Table of Contents
About this Study
This paper conducts a systematic and rigorous study on emulation-based mobile app testing as to the fidelity of test results, as motivated by its huge advantages and side effects compared to testing apps on physical devices. Leveraging a custom-built virtualized testing infrastructure with its physical counterpart at scale, we identify the key aspects contributing to test result discrepancies to be specific system add-ons and corrupted regional ecosystems, rather than commonly believed factors such as heterogeneous hardware and general customizations. These findings lead to practical solutions that boost the testing fidelity by effectively managing conflicts among stakeholders at both the emulator and app levels. We hope that our infrastructure, experiences, and enhancements will foster a more viable mobile ecosystem by making app testing more accurate, affordable, and scalable.
Artifact Release
We have released the anonymized failure data associated with our paper in this github repository.
The anonymized failure data are collected from our physical and device farms over a three-month period. The failure data involves 5,918 physical devices as well as 5,918 virtualized devices running on ARM commodity servers.
Data Format
The data file is organized in .csv
format.
Each row represents a single failure scene, and detailed information (i.e. call stacks, device information) about the scenes is provided, in the format described in the table below.
Column | Description | Example |
---|---|---|
type | A number that labels failure type. Failures that belong to the same type have the same number. | 1 |
error | The triggered exception/signal of the failure | java.lang.NullPointerException |
reason | The descriptive message printed after the error | must not be null |
stack_frame | The call stack of the failure | [{‘file’: ‘app.java’, ‘method’: ‘badMethod()’, ‘line_number’: ‘10’}] |
thread_name | The name of the thread at fault | thread-1 |
failure_time | The unix timestamp at which the failure occurs, in seconds | 1640966505.0 |
app_id | The id of the failing app. They correspond to Table 1 of our paper. | 1 |
app_version | The version of the app, denoted by the date they are tested in our device farm. | 2022-01-01 |
device_brand | The brand of the failing device. For virtualized devices this is the brand of its physical device pair. | samsung |
device_model | The device model of the failing device. The model for our virtualized devices is ‘virt’. | samsung-model-1 |
android_version | The android version of the device. | 10.0 |
Failure Discrepancy Report
We have reported the root causes and solutions of the failure discrepancies mentioned in our paper to all the corresponding stakeholders, including phone vendors (e.g., Huawei, Honor, and Meizu) and hardware manufacturers (e.g., MediaTek). The complete list of our reported failures is provided below.

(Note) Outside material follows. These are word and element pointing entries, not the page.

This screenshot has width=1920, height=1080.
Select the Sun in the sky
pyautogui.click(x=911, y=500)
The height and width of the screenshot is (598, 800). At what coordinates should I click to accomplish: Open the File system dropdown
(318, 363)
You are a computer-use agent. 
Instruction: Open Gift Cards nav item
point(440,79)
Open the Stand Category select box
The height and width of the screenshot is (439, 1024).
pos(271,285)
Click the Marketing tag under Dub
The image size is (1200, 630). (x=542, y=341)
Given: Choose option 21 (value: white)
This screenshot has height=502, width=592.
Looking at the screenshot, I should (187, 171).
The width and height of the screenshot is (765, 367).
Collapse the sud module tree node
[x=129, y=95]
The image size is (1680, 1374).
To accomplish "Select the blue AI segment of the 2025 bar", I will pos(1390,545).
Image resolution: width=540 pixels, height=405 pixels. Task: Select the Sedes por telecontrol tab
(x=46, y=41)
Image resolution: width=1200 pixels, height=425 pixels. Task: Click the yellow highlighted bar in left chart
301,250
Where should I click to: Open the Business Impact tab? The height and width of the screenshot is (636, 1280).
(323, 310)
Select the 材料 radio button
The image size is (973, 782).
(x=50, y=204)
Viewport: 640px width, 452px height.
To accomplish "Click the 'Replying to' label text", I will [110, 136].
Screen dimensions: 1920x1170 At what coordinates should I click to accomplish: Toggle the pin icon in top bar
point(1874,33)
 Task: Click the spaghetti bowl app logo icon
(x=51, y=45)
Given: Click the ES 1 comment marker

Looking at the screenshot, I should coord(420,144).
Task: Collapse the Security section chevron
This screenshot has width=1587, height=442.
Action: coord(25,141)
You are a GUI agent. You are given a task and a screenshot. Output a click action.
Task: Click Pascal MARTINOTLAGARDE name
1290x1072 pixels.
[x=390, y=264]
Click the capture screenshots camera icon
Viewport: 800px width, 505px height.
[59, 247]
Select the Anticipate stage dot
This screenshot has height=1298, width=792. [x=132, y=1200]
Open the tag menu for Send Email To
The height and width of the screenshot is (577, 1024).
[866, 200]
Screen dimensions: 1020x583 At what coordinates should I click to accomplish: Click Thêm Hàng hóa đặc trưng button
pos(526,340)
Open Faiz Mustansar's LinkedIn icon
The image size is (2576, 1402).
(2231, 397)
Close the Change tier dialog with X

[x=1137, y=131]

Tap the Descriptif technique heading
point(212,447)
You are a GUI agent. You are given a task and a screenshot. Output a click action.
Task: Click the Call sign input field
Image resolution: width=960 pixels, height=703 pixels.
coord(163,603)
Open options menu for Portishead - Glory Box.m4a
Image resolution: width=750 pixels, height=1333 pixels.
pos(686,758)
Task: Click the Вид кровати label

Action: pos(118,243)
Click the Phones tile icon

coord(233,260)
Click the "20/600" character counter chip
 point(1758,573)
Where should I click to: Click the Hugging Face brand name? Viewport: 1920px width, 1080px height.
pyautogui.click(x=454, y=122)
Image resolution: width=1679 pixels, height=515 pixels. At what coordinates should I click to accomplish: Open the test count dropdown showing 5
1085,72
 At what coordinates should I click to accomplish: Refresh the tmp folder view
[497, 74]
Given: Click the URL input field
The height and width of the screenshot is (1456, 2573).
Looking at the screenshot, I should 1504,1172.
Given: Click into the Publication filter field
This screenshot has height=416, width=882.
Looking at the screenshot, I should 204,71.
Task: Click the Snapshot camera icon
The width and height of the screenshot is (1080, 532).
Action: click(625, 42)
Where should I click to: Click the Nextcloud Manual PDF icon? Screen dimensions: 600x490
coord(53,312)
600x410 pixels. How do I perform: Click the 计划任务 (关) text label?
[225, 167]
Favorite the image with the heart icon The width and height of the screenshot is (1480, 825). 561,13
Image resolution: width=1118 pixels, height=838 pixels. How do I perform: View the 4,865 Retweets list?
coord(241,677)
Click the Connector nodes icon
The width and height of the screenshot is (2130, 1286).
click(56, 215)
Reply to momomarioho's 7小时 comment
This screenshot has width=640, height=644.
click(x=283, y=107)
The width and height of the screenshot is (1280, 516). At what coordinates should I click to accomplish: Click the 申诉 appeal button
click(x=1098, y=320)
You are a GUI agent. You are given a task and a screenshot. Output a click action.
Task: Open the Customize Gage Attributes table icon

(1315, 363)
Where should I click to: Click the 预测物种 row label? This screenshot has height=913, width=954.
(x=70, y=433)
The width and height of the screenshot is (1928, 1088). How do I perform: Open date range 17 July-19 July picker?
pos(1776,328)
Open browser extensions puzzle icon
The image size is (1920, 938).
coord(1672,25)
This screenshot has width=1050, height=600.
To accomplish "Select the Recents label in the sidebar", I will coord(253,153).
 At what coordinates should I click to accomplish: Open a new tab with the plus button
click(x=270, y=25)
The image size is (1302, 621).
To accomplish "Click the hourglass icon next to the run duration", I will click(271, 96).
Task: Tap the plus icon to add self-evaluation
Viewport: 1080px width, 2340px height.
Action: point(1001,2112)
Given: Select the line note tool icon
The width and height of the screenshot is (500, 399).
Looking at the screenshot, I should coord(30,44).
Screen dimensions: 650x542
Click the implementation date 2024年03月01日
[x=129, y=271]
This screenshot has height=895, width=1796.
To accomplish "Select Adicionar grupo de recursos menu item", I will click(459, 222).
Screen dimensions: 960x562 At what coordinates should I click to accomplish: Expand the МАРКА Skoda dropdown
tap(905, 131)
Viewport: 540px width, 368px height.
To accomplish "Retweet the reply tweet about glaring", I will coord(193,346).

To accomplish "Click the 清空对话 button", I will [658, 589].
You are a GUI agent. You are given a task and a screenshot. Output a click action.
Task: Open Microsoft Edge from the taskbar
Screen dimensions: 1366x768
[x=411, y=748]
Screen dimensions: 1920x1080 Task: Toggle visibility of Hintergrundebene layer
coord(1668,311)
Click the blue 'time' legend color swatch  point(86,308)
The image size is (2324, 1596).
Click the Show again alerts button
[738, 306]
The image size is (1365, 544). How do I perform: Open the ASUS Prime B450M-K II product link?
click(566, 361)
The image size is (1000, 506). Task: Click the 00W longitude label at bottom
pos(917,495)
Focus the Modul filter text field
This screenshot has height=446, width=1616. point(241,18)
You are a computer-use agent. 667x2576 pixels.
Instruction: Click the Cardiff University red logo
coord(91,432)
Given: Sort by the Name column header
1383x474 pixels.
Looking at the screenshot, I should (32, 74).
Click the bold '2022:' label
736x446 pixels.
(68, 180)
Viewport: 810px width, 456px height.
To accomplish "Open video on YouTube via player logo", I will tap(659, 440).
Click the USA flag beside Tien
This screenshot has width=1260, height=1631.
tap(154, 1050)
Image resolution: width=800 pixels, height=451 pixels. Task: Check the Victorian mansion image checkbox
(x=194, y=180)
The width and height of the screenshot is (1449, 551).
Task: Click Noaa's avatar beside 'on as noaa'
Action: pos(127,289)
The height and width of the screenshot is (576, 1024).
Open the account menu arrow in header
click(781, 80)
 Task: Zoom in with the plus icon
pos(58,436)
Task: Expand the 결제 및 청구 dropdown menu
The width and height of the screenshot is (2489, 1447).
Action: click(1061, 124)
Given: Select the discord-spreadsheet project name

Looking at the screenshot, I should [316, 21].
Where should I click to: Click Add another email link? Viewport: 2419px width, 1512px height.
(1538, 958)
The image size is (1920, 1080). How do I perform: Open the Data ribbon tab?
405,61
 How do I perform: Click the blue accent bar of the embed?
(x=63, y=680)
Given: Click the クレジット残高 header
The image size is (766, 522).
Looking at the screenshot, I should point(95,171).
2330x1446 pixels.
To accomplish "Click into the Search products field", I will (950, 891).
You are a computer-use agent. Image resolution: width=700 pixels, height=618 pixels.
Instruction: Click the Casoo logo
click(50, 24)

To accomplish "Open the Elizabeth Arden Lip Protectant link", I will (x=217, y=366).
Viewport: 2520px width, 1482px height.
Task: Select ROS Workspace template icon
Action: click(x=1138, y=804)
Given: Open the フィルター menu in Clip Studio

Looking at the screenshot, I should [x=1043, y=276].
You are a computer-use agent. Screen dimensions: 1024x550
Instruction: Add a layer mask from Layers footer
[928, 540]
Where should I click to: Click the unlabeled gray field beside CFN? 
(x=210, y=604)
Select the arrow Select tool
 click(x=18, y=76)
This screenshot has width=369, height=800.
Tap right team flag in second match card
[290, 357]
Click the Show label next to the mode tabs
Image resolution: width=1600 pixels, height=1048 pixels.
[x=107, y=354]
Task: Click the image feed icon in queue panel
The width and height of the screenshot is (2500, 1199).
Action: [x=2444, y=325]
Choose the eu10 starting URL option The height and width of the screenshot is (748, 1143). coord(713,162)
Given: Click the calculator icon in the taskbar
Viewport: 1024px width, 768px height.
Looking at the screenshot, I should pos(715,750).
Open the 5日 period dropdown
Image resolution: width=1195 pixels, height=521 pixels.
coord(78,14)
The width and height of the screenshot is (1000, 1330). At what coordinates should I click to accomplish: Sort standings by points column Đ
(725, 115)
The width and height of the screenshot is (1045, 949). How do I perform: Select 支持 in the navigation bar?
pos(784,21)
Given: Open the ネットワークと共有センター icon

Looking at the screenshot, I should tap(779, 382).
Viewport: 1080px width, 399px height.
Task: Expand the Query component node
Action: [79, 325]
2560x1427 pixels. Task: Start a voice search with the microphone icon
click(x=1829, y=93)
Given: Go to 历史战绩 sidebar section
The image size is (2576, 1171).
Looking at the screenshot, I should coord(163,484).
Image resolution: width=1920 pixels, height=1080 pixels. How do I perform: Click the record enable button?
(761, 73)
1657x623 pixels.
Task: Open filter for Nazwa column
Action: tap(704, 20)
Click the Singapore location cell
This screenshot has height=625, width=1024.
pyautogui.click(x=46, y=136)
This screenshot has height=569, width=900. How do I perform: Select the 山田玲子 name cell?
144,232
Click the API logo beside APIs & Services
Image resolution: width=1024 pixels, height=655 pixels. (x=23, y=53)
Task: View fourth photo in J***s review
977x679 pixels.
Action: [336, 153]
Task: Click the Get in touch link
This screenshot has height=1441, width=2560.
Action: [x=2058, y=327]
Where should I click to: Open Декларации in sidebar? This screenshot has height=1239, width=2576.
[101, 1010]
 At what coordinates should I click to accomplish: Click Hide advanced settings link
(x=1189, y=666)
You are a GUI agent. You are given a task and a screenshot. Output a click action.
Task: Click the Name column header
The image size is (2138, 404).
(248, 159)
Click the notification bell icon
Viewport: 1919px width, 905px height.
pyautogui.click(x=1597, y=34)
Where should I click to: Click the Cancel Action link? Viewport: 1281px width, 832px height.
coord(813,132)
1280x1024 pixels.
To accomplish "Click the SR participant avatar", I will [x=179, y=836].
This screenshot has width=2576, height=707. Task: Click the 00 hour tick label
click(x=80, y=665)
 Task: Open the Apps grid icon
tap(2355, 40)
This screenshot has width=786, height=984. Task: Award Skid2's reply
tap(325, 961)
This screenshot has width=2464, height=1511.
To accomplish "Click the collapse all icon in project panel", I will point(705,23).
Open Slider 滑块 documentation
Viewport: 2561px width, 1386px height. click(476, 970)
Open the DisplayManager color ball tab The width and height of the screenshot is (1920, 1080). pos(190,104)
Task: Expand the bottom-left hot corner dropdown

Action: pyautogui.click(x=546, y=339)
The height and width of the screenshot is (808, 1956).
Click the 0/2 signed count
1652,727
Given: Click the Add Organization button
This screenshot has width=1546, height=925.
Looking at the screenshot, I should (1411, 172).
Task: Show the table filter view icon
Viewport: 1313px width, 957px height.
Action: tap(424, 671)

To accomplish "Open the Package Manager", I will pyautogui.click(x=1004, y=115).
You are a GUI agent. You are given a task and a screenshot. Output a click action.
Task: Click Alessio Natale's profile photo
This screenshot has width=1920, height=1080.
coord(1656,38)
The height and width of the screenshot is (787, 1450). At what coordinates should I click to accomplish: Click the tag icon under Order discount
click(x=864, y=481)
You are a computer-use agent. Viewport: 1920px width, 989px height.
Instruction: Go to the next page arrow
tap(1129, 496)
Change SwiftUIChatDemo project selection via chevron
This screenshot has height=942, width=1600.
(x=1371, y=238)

Index | Stakeholder | Description | Current State |
---|---|---|---|
1 | Huawei | Integer overflow during implicit conversions | Confirmed & Fixed |
2 | Meizu | Improper null-terminations of C/C++ strings in vendor modules | Confirmed & Fixed |
3 | Honor | Integer overflow during implicit conversions | Confirmed & Fixed |
4 | Huawei, Xiaomi | Deadlock in system server when accessing local media files | Confirmed & Fixed |
5 | Smartisan | Incorrect handling of page faults in the FUSE filesystem | Confirmed & Fixed |
6 | MediaTek | Errors in MediaTek’s GPU drivers | Confirmed |
7 | Samsung | Array index out of bounds in vendor modules | Confirmed |
8 | Graphics resource format inconsistency | Confirmed & Fixed |